Tuesday, July 17, 2007

Singapura Pertahankan Prinsip

KOMPAS - Selasa, 17 Juli 2007

DCA Harus Sesuai Kepentingan RI

Singapura, Senin - Singapura akan mencoba bersabar dan akomodatif atas keinginan Indonesia untuk mengubah perjanjian kerja sama pertahanan (Defence Cooperation Agreement atau DCA). Namun, Indonesia diminta tidak melakukan perubahan substansial atau mendasar, atau perjanjian ekstradisi batal sekalian.
Demikian diutarakan Menteri Luar Negeri Singapura George Yeo di depan Parlemen, Senin (16/7) di Singapura.

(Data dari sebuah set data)
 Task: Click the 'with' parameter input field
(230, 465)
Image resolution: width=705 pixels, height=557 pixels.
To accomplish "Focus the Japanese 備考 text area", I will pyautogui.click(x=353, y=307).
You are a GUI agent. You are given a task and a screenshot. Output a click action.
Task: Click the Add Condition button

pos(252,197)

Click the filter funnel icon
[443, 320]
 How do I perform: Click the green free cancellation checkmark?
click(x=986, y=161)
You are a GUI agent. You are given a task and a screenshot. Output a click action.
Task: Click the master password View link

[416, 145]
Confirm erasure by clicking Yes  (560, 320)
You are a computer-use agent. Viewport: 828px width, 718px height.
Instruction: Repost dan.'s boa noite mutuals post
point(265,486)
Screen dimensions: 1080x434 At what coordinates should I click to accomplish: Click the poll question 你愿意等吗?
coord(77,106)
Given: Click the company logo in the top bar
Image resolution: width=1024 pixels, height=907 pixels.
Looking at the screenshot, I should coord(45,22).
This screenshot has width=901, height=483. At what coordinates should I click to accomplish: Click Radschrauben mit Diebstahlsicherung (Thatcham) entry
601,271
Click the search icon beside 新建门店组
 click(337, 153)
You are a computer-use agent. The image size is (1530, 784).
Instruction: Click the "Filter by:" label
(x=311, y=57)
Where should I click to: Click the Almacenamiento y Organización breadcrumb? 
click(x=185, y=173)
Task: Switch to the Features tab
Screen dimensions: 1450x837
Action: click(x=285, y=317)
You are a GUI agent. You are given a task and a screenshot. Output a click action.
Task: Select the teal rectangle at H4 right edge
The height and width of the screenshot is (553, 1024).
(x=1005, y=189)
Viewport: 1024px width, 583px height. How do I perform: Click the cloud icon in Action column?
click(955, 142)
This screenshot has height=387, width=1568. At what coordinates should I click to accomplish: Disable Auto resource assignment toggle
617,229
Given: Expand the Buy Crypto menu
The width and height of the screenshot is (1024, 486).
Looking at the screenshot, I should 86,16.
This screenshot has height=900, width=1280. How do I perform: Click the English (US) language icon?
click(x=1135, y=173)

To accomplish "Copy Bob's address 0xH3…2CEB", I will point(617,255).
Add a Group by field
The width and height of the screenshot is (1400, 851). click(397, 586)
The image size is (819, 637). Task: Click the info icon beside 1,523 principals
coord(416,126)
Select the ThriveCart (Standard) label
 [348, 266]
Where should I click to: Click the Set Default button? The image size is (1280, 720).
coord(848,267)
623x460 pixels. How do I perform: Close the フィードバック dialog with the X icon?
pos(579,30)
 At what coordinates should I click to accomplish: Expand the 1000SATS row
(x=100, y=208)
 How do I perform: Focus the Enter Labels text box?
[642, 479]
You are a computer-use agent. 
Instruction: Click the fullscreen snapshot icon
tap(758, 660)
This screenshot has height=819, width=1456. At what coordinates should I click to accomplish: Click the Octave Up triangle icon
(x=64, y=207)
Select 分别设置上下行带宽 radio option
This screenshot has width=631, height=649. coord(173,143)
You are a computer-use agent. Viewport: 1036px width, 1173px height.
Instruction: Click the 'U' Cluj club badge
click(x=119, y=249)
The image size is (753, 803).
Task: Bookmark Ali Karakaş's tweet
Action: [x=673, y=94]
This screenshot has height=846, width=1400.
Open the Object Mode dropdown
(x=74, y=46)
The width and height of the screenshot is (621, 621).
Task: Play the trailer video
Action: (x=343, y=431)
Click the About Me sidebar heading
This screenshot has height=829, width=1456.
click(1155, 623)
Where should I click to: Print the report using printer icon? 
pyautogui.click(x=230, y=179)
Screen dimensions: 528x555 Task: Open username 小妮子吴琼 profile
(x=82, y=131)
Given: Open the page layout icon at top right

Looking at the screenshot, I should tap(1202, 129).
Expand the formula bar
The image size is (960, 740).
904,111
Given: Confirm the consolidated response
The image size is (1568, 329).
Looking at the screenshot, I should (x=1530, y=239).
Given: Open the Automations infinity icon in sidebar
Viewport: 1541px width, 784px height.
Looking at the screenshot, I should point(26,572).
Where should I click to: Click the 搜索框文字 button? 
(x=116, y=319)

Yang Diminta:
A. Ringkas paragraf dalam berita tentang perjanjian DCA yang diawali "Singapura, Senin - Singapura akan mencoba" menjadi daftar poin tanpa menghilangkan fakta utamanya.
B. Sebutkan semua nama negara dan nama orang yang muncul dalam berita tentang perjanjian DCA.
C. Teruskan berita tentang perjanjian DCA mulai dari kalimat sesudah kalimat terakhir yang ditampilkan.

Jawaban Latihan:
A.
- Singapura akan mencoba bersabar dan akomodatif terhadap keinginan Indonesia untuk mengubah perjanjian kerja sama pertahanan (Defence Cooperation Agreement atau DCA).
- Indonesia diminta tidak melakukan perubahan yang substansial atau mendasar.
- Jika hal itu dilakukan, perjanjian ekstradisi batal sekalian.

B.
- Singapura
- Indonesia (juga disebut RI)
- George Yeo

C.
Perjanjian ekstradisi (Extradition Treaty/ET) terkait dengan DCA. ET hanya efektif jika DCA juga disepakati kedua negara. Perjanjian ekstradisi masih harus menunggu ratifikasi parlemen dari kedua negara. Parlemen Singapura relatif dengan mudah meratifikasi perjanjian ekstradisi, sedangkan DPR RI masih harus menunggu penyerahan naskah DCA dan perjanjian ekstradisi dari pemerintah untuk dibahas.
Masalah muncul karena DPR mengindikasikan penolakan untuk meratifikasi ET. Alasannya, ET tidak seimbang karena terkait dengan DCA yang juga tidak berimbang.
Anggota Komisi I DPR, Yuddy Chrisnandi (Fraksi Partai Golkar, Jabar VII), mengatakan, DCA "memanjakan" Singapura dan mengganggu kegiatan warga RI, di wilayah yang menjadi lokasi latihan militer Singapura. "Pemerintah tidak perlu malu merevisi perjanjian dan tak perlu malu untuk mengakui ketidakcermatannya," kata Yuddy.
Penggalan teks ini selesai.